# Ford light bar



## 350guy (Jan 4, 2010)

Hey guys i got a whelen responder light bar and work lights getting mounted on my back rack . where do i go though the cab to get to my aux switches.
Thanks Cody


----------



## JohnnyRoyale (Jun 18, 2006)

Your aux switch wires are actually behind the fuse panel. You'll have to run your wires through our firewall.


----------



## 350guy (Jan 4, 2010)

can i use a switch for flash pattern or do i have to buy a separate momentary switch.


----------



## kitn1mcc (Sep 15, 2008)

you need a moentary one for the Flash patterns. personally i set it and leave it. i would run the wires down and there should be a grommet on the back of the cab


----------



## SafetyLighting (Jul 23, 2005)

You could use one of the upfitter switches for the pattern, but it would be a waste of a switch.


----------



## 350guy (Jan 4, 2010)

ok i was talking to my buddy he said i can go though the floor right y the switches. theres already a hole. if i go though the cab i have to take out my seats and carpet.


----------



## Too Stroked (Jan 1, 2010)

Ford Super Duty trucks have several rubber grommets in the cab that allow for running wires into the cab quite easily - with no drilling required. One location that might work for you is on the back wall of the cab near the bottom. Simply dremove the grommet, drill a hole in it, then put it back it. Next, run your wire(s) through the grommet, under the carpet, under the rocker panel cover (snaps in and out) and up into the dash. Don't forget proper fusing and relays if needed.

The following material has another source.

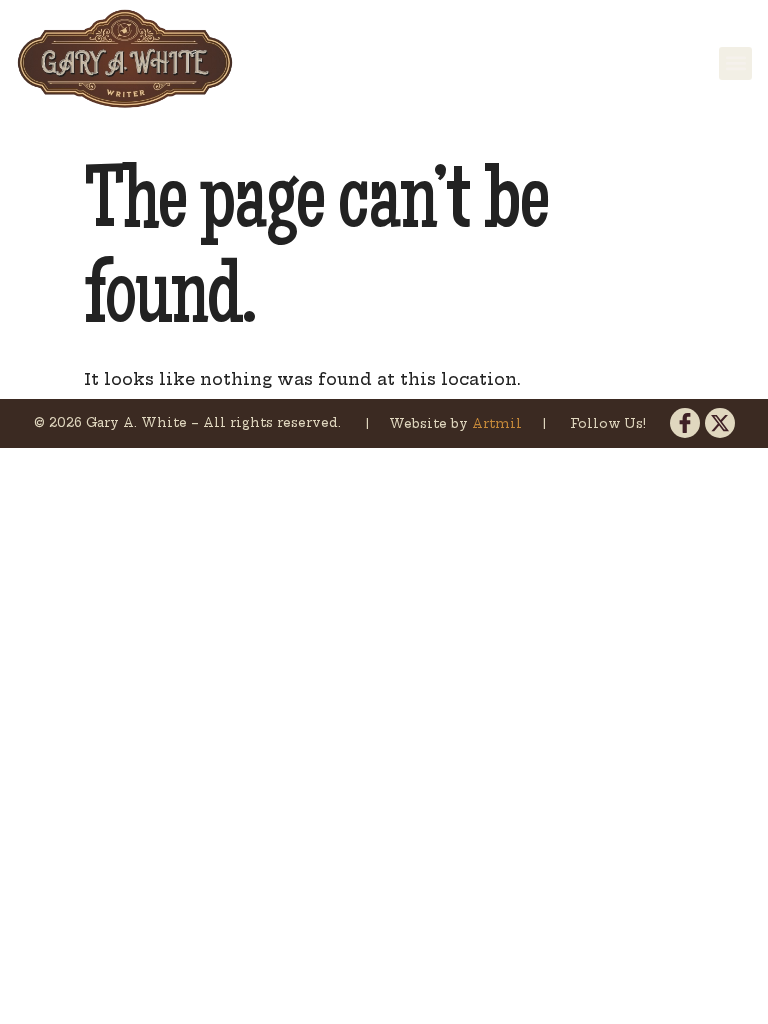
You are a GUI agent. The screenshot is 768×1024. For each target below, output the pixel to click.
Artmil (499, 423)
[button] (735, 63)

If you have Upfitter Switches, life is even easier.


----------



## kitn1mcc (Sep 15, 2008)

i have found also just using a 3/4 snap gormmet works well in that hole


----------



## 350guy (Jan 4, 2010)

too stroked how do you get the rocker panel off? just the plastic cover. Thanks Cody


----------



## SafetyLighting (Jul 23, 2005)

If you mean the driver side kick-panel, there is a fir tree clip that needs to be pried out, and then the panel itself will unclip. You have to remove the driver's side sill plate before you can remove the kick-panel.


----------



## 350guy (Jan 4, 2010)

the sill pate is what im talking about? i just yank it?


----------



## SafetyLighting (Jul 23, 2005)

well, make sure it isn't cold because it will be brittle.

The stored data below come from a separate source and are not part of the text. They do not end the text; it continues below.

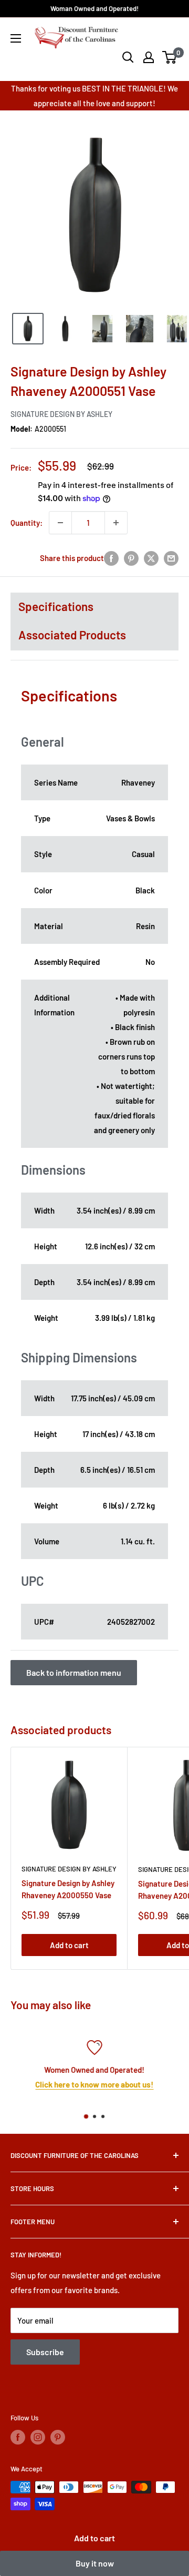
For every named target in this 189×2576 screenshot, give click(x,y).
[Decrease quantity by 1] (60, 523)
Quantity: (26, 522)
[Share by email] (171, 558)
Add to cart (94, 2538)
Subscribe (45, 2352)
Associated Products (72, 635)
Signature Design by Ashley (61, 414)
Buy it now (95, 2563)
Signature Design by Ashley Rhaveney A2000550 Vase (68, 1889)
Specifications (55, 606)
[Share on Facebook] (111, 558)
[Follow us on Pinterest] (57, 2437)
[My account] (148, 57)
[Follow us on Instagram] (37, 2437)
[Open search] (128, 57)
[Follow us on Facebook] (17, 2437)
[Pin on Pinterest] (131, 558)
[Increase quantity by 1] (116, 523)
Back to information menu (73, 1672)
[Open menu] (15, 38)
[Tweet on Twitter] (151, 558)
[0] (169, 57)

It is just clipped into the floor, yes. The sill plate is also clipped into both adjacent plastic panels as well, so be nice.


----------



## Too Stroked (Jan 1, 2010)

Yes, the Sill Plate is just snapped in and the Kick Panel has one Christmas Tree fastener and some snap in clips. No tools required for this one!


----------



## BSDeality (Dec 5, 2005)

if you're using the upfitter switches the wires are pre-run through the firewall. pop the hood and there should be a bundle of 4 wires. then just snake your wire through the engine compartment, under the cab along the frame rail and up to the back rack. then you don't have to make any holes in the rubber grommets


----------



## SafetyLighting (Jul 23, 2005)

The upfitter wires are not run into the engine compartment, they terminate behind the fuse panel. There are four pass through wires from the cab to the engine compartment though.


----------



## GLS (Nov 22, 2001)

Like BSDeality said, there are 4 pass-through wires under the hood. But they are not connected to the switches, you have to connect them to the appropriate switch wire under the dash.

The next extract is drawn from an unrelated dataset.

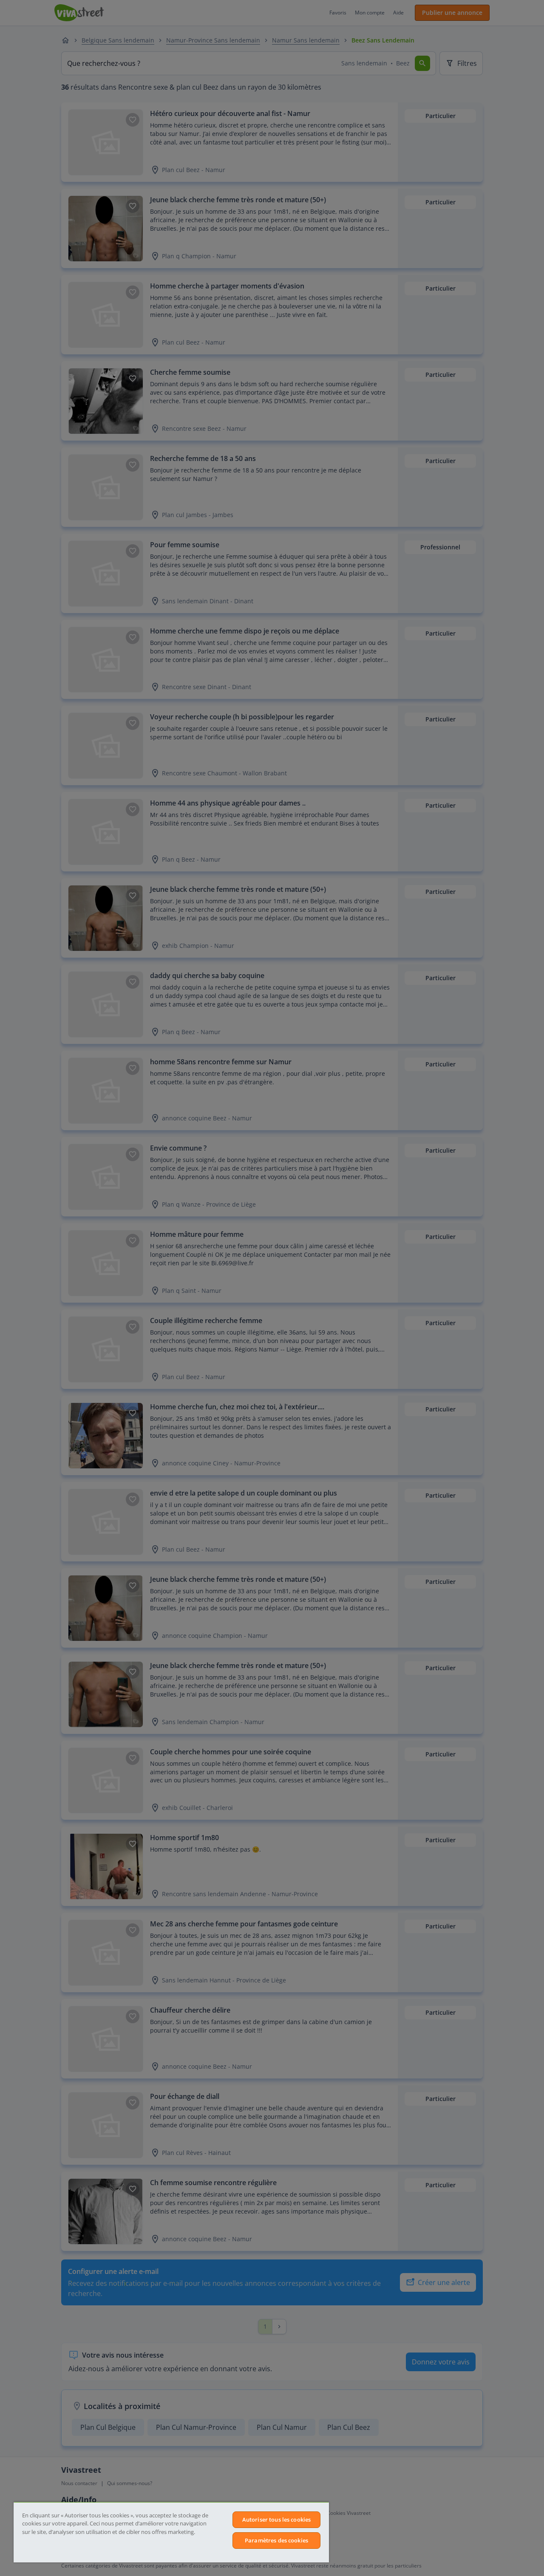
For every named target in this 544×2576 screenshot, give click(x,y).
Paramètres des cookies (276, 2540)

If you just have a low-current wire (for an LED flasher, probably would work for work lights), you could run it inside the cab at the center high-mount stoplamp. That is how we did our mini-justice lightbar. Cut a small hole in the lens, silicone it, run it down the drivers-side pillar, and run it under the door sill plates, and right to the switches.

Here is a link to a bulletin on the upfitter switches for more detail: https://www.fleet.ford.com/truckbbas/non-html/Q117.pdf


----------



## Too Stroked (Jan 1, 2010)

SafetyLighting;970573 said:


> The upfitter wires are not run into the engine compartment, they terminate behind the fuse panel. There are four pass through wires from the cab to the engine compartment though.


Hmmm, interesting. I've used the Upfitter Switches in a number of trucks, but never knew about the pass through wires. Then again, we're only using the Upfitter Switches for the mini-bar and diesel fuel pumps (Aux. Tank) on our trucks. The wiring for the mini-bars goes through the HMSL and down the A-Pillar. The Diesel Pump requires a rather large cable that I've run through the grommet on the back side of the cab, along the back wall of the truck, down the Sill Plate and to the terminated wires from the Upfitter Switches. I haven't had to come though the firewall yet.

What colors are the pass throughwires and where are they terminated on each side of the firewall?


----------



## SafetyLighting (Jul 23, 2005)

I have to look them up everytime I use them because some of the years were different. You can't miss them under the hood though. They are always blunt cut, terminated at the wire harness on the driver side, top. Inside the cab, they are always close to the PTO control wires. Check the Ford Body Builder website for your year.


----------



## 350guy (Jan 4, 2010)

thanks for the help turned out good.


----------



## 350guy (Jan 4, 2010)

[/URL][/IMG]


----------



## 350guy (Jan 4, 2010)

sorry for the bad video but it give you an idea of how nice it is im very pleased with the product.


----------